Types of decision that the Alternative Dispute Resolution (ADR) Committee can make
The ADR Committee is intended as a rapid and low-cost alternative to the courts of law. It is therefore desirable to exercise some caution regarding which types of decision the ADR Committee can make. The ADR Committee must make decisions within the policy that applies to the .no domain, and is restricted to deciding whether a domain name is to be deleted or transferred from the respondent to the complainant
The ADR Committee cannot make decisions about compensation or coverage of costs for the parties, as these are complex issues. In such cases, the parties must bring the dispute before the courts. Neither can the ADR Committee make a decision which entails the loss of rights for parties other than the two involved in the complaint.
A special case is a complaint against a decision made by Norid, where the ADR Committee may make a new decision.
Procedure for handling complaints in conflicts over rights
Up to now, the majority of the cases that the ADR Committee has adjudicated comprise complaints that the registration or use of a domain name involves infringement of the complainant’s rights. In these cases the complainant must document that he or she has rights to a name or trademark which is identical to or resembles the domain name, and that the domain name holder’s registration or use of the domain name was undertaken in bad faith.

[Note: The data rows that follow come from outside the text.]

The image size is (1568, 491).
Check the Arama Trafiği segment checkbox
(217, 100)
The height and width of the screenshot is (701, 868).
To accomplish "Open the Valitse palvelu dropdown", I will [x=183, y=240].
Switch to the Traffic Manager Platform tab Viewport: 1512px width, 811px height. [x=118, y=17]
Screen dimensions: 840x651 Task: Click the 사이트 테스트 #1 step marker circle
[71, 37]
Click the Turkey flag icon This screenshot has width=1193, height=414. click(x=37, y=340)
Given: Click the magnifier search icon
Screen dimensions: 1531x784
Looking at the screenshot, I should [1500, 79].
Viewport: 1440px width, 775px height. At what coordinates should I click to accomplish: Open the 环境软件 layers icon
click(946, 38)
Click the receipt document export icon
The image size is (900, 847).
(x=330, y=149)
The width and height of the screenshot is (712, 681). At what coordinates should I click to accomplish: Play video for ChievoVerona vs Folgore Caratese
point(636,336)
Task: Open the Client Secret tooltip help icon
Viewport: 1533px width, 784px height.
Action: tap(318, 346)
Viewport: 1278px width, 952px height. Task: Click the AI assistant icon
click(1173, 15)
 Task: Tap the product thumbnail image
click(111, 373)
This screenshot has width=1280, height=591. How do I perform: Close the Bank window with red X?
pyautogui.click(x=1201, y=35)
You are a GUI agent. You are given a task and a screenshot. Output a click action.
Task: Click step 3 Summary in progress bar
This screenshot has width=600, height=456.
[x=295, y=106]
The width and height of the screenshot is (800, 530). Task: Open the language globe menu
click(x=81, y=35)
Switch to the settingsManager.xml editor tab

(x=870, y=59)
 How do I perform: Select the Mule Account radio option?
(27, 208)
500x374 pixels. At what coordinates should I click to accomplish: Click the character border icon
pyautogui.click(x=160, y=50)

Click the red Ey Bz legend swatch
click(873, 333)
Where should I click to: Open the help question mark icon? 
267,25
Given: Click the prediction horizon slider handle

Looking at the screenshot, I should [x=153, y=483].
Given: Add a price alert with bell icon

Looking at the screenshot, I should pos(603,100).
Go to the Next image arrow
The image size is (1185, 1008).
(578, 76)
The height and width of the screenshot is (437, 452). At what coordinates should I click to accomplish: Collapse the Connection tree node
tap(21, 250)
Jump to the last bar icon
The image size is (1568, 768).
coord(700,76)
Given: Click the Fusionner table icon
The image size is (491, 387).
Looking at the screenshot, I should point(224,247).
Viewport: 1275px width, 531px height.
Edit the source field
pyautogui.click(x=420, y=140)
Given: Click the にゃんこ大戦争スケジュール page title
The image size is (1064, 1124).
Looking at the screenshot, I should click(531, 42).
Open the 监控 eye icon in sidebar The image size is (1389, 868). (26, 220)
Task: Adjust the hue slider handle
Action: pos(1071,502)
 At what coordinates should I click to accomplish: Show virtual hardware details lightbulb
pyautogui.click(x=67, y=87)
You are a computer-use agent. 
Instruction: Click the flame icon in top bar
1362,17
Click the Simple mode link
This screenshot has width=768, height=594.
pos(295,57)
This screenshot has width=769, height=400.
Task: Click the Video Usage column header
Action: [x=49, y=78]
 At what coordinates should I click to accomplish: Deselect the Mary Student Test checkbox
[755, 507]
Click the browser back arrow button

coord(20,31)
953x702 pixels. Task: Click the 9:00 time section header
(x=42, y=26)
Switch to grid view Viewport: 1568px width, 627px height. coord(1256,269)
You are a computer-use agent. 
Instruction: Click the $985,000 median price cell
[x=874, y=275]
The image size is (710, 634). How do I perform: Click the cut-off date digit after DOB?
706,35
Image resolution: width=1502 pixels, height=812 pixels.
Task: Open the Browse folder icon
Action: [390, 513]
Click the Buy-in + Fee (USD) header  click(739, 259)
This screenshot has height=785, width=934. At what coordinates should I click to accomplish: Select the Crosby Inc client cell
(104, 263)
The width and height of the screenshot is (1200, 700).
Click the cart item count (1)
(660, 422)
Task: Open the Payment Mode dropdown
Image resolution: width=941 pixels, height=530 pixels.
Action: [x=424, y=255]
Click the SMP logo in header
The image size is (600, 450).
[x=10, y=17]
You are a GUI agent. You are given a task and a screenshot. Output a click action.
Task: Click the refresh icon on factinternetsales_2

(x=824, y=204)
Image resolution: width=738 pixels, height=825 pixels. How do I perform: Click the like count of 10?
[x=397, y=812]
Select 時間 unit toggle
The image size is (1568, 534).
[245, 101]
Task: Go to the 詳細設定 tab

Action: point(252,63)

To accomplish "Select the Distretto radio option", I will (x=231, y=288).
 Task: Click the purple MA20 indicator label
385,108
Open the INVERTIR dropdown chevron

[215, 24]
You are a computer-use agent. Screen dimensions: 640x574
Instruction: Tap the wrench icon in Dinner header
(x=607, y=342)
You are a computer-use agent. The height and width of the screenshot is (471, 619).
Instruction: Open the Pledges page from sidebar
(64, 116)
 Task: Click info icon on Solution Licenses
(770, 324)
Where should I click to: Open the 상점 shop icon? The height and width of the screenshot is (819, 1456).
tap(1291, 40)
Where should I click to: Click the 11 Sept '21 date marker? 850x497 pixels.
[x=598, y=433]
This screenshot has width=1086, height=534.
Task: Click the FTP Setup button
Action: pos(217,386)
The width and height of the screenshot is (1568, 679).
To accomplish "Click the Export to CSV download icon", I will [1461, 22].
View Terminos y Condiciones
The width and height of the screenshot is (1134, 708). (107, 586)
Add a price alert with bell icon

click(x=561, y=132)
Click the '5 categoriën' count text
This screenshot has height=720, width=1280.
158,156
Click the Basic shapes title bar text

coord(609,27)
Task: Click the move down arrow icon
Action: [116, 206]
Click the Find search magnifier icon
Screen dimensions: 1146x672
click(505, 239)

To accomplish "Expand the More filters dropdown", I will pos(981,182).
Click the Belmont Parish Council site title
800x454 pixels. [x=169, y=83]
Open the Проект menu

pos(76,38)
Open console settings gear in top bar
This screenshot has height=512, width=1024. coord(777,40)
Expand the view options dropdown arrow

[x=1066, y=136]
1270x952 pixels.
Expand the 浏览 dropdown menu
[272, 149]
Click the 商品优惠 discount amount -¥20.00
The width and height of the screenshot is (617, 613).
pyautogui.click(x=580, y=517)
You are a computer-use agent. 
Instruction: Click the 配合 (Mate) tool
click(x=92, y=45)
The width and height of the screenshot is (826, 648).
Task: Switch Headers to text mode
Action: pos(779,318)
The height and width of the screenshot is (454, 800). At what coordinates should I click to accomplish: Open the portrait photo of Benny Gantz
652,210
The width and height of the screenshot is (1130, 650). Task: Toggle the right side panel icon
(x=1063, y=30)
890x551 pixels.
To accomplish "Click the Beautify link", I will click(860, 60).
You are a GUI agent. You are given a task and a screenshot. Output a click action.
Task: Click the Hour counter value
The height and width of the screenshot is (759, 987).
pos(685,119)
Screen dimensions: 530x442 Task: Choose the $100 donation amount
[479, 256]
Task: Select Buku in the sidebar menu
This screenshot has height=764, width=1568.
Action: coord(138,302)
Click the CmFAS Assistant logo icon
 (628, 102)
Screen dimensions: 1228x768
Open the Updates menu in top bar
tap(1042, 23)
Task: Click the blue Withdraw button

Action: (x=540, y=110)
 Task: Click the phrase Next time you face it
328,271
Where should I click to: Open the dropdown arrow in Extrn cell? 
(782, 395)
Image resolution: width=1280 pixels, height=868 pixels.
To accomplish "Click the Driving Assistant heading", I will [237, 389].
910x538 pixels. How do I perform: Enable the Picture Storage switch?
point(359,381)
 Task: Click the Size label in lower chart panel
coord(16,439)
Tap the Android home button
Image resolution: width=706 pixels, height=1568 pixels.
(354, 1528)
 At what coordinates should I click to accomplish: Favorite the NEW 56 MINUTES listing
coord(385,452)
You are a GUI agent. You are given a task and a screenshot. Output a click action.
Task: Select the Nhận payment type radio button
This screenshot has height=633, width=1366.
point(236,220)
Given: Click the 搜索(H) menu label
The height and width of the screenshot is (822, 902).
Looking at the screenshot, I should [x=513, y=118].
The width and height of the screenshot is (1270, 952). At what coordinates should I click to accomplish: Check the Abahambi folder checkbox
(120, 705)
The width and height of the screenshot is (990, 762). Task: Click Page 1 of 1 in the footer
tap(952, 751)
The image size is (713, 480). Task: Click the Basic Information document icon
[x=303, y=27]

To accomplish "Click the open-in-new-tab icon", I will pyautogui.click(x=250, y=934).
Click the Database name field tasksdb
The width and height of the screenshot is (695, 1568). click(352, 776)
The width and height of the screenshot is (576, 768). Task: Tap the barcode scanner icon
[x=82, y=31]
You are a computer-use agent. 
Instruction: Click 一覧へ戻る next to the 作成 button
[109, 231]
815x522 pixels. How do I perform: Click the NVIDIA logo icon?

A complaint is initially received by the ADR Committee’s secretariat, which collects the submissions for the complaint from the parties, checks that both the complaint and the response are submitted using the correct form, and asks for corrections if the complainant or domain name holder has not filled in the form in accordance with the guidelines. At present, Norid functions as the secretariat for the ADR Committee.
After this, the case goes to the ADR Committee. If both the parties have requested it, mediation is undertaken. If no mediation is undertaken or if the mediation does not succeed, the case proceeds to adjudication by the ADR Committee. Depending on the ADR Committee’s assessment, the case has one of three outcomes (see the figure).
Entitled to complain?
no – Refusal (formal reasons)
yes -Right to domain?
doubt – Refusal (complexity)
yes – Bad Faith? yes Upheld
no – Dismissed (not bad faith)
no – Dismissed (no right to domain)
The ADR Committee first considers whether the requirements for the form of a complaint have been fulfilled. These include the requirement that the complaint relates to a .no domain and that this has been registered after October 1, 2003, that the correct form has been used and filled in according to the guidelines, etc. If the ADR Committee establishes that the requirements as to the form have not been fulfilled and that the complainant is thus not entitled to complain, the complaint is refused on a formal basis (black path). If everything is in order, the complainant is regarded as entitled to complain and the complaint proceedings continue (yellow path).
The ADR Committee then considers whether the complainant has rights to the domain name to which the complaint relates. If this question cannot be resolved on the basis of the documentation which has been submitted, the case is refused as too complex (black path). If the ADR Committee finds that the documentation is adequate, but that the complainant has not documented any rights to the name, the complaint is dismissed (red path). If the ADR Committee finds that the complainant has documented rights to the name, the complaint proceedings continue (yellow path).
If the ADR Committee has found that the complainant has documented rights to the name, it proceeds to consider the question of whether the domain name holder has registered or used the name in bad faith. Here, documentation both from the complainant and from the domain name holder is evaluated. If the ADR Committee finds that it cannot resolve this question on the basis of the documentation it has received, the case is refused as too complex (black path). If the ADR Committee finds that the collected documentation shows that the domain name holder has acted in bad faith, it upholds the complaint and the domain name is transferred or deleted according to what the complainant has requested (green path). If the collected documentation shows that the domain name holder has not acted in bad faith (for example, because the domain name holder holds rights to the name), the complaint is dismissed (red path).